In the second half of the 1970s, along with Silvia Bovenschen and Renate Möhrmann, she was one of the founders of the Feminist Literary Studies research field in German-speaking countries. She was related to the reform pedagogue Fritz Gansberg, who died in 1950.

References[edit]

  1. ^ Thanks to the Hessian personnel structure reform, Monika Rössing-Hager (* 1933) was also appointed professor in 1972 (her place of work was the Institute for Germanic Languages and Literatures at Philipps University). She and Gansberg were the only female professors with permanent positions at their respective institutes for a very long period of time. The first female professor at Philipps University to be employed as a civil servant, the linguist Luise Berthold (1891–1983), left the teaching staff in 1957 (cf. Luise Berthold: Experiences and Fought. A Review, Marburg: Self-published 1969), who was appointed in 1952 Educational scientist Elisabeth Blochmann (1892–1972) 1960.
  2. ^ Marie Luise Gansberg: Der Prosa-Wortschatz des deutschen Realismus. Unter besonderer Berücksichtigung des vorausgehenden Sprachwandels 1835–1855, Heidelberg, Philosophische Fakultät, Dissertation vom 22. Juni 1962, ungezählte Seite nach S. 313 (Lebenslauf). Deutsche Nationalbibliothek Frankfurt am Main, Signatur: U 64.6186.

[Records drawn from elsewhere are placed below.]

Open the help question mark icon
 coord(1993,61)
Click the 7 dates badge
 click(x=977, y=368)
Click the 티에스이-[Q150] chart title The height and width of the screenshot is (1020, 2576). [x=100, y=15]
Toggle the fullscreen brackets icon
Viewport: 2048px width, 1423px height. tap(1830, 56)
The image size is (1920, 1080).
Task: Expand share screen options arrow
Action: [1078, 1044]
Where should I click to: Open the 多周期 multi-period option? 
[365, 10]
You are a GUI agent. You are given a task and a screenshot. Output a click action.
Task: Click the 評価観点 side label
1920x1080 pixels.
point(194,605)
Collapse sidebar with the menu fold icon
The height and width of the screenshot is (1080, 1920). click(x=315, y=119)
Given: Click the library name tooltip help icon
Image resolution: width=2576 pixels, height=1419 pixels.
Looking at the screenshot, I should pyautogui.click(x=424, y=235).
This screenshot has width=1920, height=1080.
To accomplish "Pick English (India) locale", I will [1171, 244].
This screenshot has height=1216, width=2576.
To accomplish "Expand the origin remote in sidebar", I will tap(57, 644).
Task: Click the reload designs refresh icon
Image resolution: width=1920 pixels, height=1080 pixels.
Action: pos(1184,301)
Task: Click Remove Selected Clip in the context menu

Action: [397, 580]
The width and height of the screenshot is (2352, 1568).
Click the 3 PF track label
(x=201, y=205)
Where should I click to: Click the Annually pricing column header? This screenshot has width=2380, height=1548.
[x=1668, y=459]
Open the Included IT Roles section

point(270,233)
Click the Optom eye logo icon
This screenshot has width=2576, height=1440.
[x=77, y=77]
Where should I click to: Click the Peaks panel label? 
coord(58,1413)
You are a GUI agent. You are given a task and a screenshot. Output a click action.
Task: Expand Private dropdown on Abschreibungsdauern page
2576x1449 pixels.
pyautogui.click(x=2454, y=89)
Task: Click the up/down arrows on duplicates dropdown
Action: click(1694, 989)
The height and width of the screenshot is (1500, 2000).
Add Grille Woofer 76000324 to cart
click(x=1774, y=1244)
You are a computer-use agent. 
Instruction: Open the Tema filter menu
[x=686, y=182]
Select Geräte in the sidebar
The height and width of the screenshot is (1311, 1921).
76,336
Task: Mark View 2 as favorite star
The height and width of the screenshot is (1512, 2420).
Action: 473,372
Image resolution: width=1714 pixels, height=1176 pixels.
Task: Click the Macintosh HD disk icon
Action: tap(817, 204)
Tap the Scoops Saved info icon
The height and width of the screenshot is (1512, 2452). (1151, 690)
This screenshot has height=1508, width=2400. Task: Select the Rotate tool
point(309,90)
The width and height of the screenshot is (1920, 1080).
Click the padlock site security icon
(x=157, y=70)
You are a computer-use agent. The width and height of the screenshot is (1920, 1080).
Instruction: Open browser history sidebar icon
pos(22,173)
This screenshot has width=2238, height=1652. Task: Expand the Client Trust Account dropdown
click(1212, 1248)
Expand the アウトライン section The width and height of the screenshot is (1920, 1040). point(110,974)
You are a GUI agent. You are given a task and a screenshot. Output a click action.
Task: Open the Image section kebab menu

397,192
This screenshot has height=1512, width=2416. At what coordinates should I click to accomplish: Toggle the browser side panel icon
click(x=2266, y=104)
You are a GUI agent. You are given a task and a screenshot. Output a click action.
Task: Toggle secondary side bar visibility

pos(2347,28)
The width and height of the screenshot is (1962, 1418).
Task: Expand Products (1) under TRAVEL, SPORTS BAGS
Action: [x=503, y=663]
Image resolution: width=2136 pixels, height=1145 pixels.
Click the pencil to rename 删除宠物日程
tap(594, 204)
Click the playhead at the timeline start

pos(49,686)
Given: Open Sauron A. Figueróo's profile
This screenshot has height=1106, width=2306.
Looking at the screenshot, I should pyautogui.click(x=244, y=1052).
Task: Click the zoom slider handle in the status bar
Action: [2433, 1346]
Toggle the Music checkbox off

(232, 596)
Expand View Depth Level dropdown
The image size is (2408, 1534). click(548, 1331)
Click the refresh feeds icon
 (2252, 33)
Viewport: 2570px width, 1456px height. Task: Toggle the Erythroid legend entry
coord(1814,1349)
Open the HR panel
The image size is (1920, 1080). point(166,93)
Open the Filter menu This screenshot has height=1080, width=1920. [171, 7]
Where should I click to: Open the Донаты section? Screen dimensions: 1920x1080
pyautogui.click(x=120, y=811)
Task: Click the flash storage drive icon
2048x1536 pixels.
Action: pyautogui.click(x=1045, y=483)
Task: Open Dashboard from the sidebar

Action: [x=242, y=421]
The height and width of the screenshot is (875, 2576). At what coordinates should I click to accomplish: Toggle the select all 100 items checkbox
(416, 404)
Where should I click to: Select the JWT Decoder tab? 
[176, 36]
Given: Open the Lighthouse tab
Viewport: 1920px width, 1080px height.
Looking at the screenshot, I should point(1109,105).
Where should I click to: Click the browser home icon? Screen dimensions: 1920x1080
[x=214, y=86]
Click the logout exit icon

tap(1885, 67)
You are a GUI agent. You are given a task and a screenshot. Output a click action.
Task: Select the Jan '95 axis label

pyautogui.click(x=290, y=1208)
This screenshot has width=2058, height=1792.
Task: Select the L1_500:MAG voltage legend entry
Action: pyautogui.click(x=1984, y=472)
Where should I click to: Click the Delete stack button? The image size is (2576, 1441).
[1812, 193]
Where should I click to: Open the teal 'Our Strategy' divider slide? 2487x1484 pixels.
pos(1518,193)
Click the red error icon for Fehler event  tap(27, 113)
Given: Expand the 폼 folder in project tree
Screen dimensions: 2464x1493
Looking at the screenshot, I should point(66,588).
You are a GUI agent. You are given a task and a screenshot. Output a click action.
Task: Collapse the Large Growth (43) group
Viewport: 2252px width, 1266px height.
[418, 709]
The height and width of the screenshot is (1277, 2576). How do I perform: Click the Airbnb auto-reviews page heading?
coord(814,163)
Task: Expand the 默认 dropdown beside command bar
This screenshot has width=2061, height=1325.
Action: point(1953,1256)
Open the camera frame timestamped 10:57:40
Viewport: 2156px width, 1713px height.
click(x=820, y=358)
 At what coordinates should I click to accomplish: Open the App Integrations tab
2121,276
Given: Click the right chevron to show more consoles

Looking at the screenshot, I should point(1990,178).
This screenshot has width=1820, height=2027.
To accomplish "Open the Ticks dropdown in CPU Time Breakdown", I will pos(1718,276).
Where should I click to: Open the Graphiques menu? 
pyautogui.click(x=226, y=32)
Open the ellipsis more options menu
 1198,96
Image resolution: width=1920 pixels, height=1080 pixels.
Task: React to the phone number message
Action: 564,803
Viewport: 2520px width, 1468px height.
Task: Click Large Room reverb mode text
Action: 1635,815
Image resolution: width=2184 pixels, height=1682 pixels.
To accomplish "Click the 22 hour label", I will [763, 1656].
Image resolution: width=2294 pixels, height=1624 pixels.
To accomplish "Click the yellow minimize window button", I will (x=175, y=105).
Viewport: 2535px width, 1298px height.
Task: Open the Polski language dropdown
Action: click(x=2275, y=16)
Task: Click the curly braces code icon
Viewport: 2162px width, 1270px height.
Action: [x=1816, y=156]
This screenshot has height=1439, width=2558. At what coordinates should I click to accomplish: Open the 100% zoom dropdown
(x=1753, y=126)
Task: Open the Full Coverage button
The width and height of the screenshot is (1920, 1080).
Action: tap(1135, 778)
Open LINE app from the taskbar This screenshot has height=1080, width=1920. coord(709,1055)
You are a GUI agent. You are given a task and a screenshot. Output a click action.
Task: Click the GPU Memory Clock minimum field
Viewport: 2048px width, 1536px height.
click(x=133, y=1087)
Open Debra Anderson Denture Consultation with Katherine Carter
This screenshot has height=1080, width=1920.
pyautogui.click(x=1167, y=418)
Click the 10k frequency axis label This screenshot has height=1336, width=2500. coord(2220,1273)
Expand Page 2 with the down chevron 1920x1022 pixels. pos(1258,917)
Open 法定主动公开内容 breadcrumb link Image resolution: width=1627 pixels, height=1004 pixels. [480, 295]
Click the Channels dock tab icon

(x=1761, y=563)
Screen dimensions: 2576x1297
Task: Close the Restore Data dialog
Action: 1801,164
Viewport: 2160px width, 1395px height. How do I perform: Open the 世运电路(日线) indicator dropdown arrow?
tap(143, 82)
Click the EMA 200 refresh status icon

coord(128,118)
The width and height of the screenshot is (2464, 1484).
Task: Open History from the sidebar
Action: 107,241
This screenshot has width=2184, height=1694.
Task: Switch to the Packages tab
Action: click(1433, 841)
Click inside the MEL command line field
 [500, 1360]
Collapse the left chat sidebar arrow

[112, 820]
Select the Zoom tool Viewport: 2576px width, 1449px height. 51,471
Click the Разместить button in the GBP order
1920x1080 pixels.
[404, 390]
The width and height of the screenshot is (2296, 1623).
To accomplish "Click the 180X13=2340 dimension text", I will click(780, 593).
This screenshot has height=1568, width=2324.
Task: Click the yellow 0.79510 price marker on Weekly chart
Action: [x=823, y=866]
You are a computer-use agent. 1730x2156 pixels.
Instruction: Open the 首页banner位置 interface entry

  3. ^ Die Mitverfasser des dreiseitigen Handzettels waren Hans-Wolf Jäger, Werner Weiland und Paul-Gerhard Völker.
  4. ^ Völker war zu dieser Zeit Lehrbeauftragter für Sprach- und Interpretationsübungen zur deutschen Literatur des Mittelalters an der LMU München.
  5. ^ Stuttgart: Metzler 1970, 4., teilw. überarb. Aufl. [10.‒13. Tsd.] 1973.
  6. ^ Fotis Jannidis: Marxistische Literaturwissenschaft, in: Reallexikon der deutschen Literaturwissenschaft. Neubearbeitung des Reallexikons der deutschen Literaturgeschichte, Bd. 2: H–O, Berlin u. New York/NY: De Gruyter 2000, S. 541–546, hier S. 545; vgl. ebd. in Bd. 1 den Artikel „Emanzipatorisch“ von Karl-Heinz Hucke u. Olaf Kutzmutz, S. 434–443, hier S. 434: „Dieser Begriffswandel [von Emanzipation] ist entscheidend geworden für die Rede von einer emanzipatorischen Literatur in den 1970er Jahren, für die die Methodenkritik der Germanistik von Gansberg/Völker richtungsweisend war.“
  7. ^ Referat von Marie Luise Gansberg, Gießen. Veranstaltung in der Paulus-Akademie Zürich, Ausschreibung Paulus-Akademie.